ENDOCRINE TOXICITY OF IMMUNE CHECKPOINT INHIBITORS IN CLINICAL PRACTICE

Relevance: Immunological control points significantly changed cancer therapy worldwide after a new class of inhibitor drugs was registered. Based on clinical studies, this type of treatment was associated with better survival in sensitive patients than cytostatic therapy. Checkpoint inhibitors exert their effect by regulating the immune response to malignant cells, blocking the usual inhibitory pathways of T-cell regulation. The receptors of cytotoxic T-lymphocytic antigen-4 (CTLA-4) and programmed cell death protein (PD-1) or its associated ligand (PD-L-1) are the target of inhibitors. CTLA-4 acts at an early stage of triggering an antigenic response, and PD-1 and PD-L-1 act by modulating interaction with peripheral tissue However, treatment with checkpoint inhibitors (ICTs) is accompanied by a wide range of immune mediated adverse events associated with the activation of the immune system. Despite the positive effect on survival, side effects with endocrine effects were noted in about 10% of patients. The study aimed to assess the incidence of immune mediated adverse events from the thyroid gland in clinical practice in patients with different localization of malignant tumors in the first and subsequent lines of therapy with checkpoint inhibitors. Methods: The study utilized anamnestic, laboratory, and instrumental tests. Laboratory analysis included determining the blood levels of TSH, T3, T4, ACTH, and cortisol. Data analysis was carried out using the Microsoft Excel program.
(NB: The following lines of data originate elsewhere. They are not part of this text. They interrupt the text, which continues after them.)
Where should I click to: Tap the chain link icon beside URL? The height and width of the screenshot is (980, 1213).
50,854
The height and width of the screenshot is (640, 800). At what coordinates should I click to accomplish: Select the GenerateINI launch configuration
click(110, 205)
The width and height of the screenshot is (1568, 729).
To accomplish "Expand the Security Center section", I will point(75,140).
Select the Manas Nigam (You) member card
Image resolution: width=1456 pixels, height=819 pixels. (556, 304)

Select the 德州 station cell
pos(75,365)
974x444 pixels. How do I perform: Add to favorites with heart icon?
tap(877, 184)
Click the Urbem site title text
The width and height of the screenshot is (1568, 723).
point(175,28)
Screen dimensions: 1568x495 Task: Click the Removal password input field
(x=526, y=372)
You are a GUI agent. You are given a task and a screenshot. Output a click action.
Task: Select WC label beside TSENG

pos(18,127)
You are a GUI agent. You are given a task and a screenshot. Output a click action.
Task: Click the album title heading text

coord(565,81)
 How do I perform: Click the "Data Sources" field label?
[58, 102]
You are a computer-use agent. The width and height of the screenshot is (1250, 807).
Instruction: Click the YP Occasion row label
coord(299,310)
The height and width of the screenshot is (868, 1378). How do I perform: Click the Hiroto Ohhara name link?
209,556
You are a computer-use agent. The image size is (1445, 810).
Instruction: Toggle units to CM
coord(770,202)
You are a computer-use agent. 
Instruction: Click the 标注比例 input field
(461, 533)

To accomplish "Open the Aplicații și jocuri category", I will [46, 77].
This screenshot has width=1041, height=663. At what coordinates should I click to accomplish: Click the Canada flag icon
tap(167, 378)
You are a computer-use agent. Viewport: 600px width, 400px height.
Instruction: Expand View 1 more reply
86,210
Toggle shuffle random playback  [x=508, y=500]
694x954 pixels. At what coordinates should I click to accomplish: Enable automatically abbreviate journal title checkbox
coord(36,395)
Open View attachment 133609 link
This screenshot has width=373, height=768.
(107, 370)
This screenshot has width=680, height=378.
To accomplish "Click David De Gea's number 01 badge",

Results: The frequency of development of immune mediated thyroiditis against the background of therapy with blockers of control points of the immune pathway in our observation was 29%. The debut of thyroid disorders was diagnosed in the first 12-16 weeks of therapy, beginning with hyperthyroidism against the background of thyroid destruction, followed by a transition to persistent hypothyroidism after 1-3 months. Conclusion: When analyzing the safety profile of ICTs in patients in our study, immune mediated adverse reactions did not differ in frequency and spectrum from world practice. The spectrum of toxicity did not depend on the localization of the tumor. Early diagnosis of thyroid lesions necessary for optimal and effective treatment can be carried out using laboratory tests. Knowing the timing of the development of adverse events during ICT therapy allows timely diagnosing and correcting complications from the thyroid to continue effective therapy.